All of the data is to be printed exactly, though the images must be left off.

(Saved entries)
□ □ □ □ □ □ □
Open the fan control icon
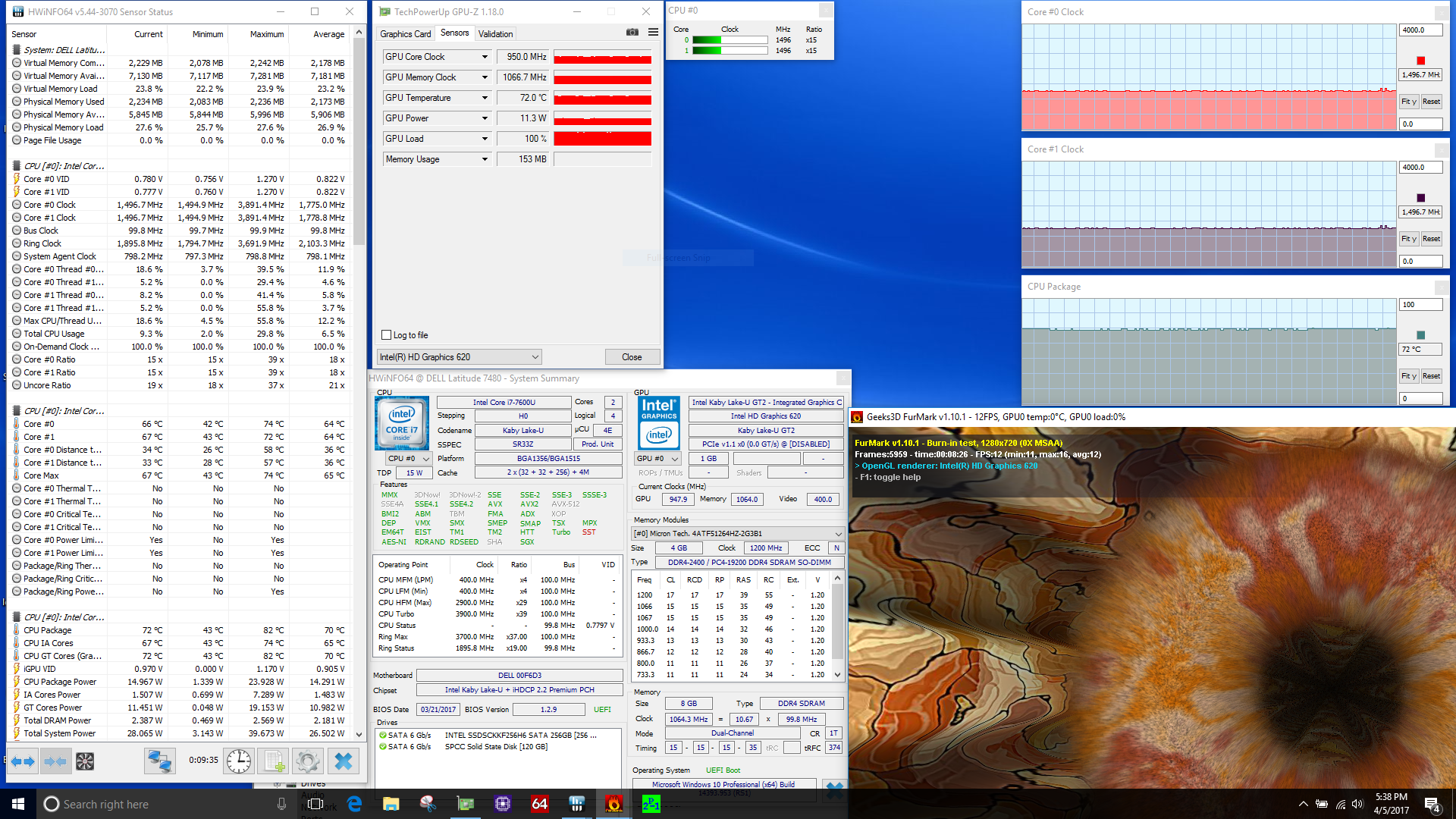The image size is (1456, 819). (x=85, y=761)
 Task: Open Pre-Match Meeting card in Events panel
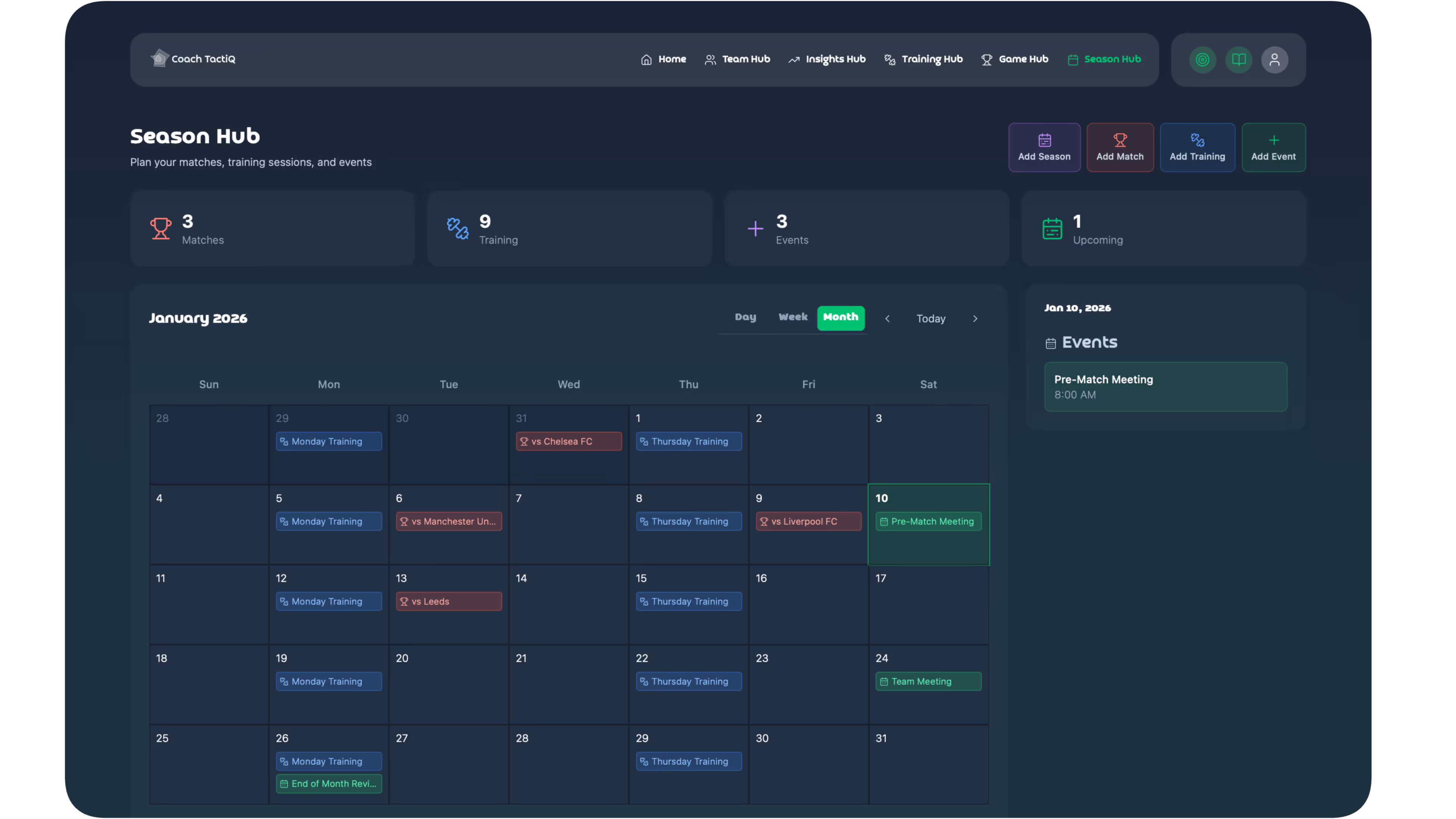[x=1165, y=387]
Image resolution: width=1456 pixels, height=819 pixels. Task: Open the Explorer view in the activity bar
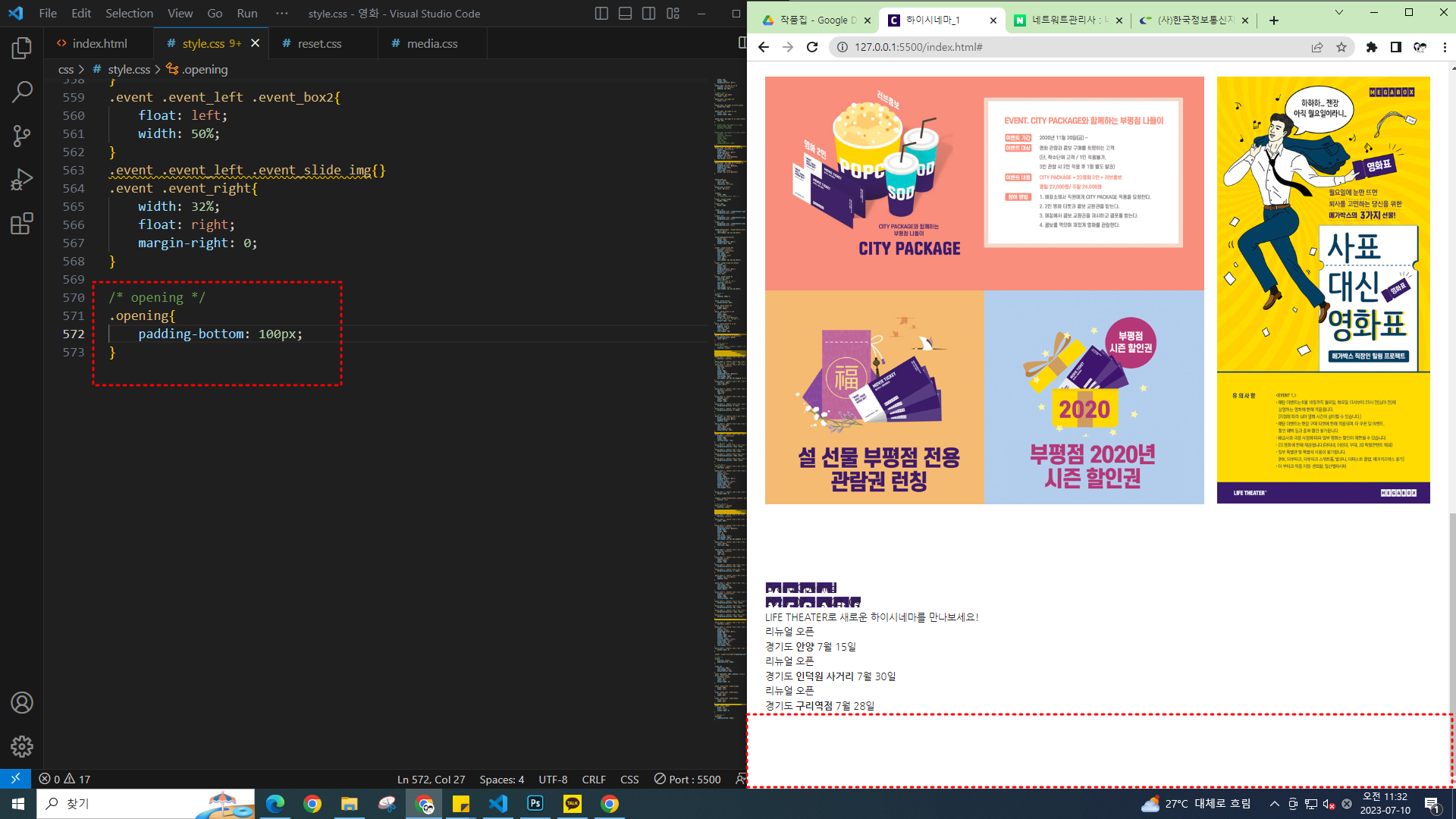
□ □ □ □ □ □ □
- [Solution]:
Open the fan control icon
The image size is (1456, 819). (x=85, y=761)
 Task: Open Pre-Match Meeting card in Events panel
[x=1165, y=387]
Image resolution: width=1456 pixels, height=819 pixels. Task: Open the Explorer view in the activity bar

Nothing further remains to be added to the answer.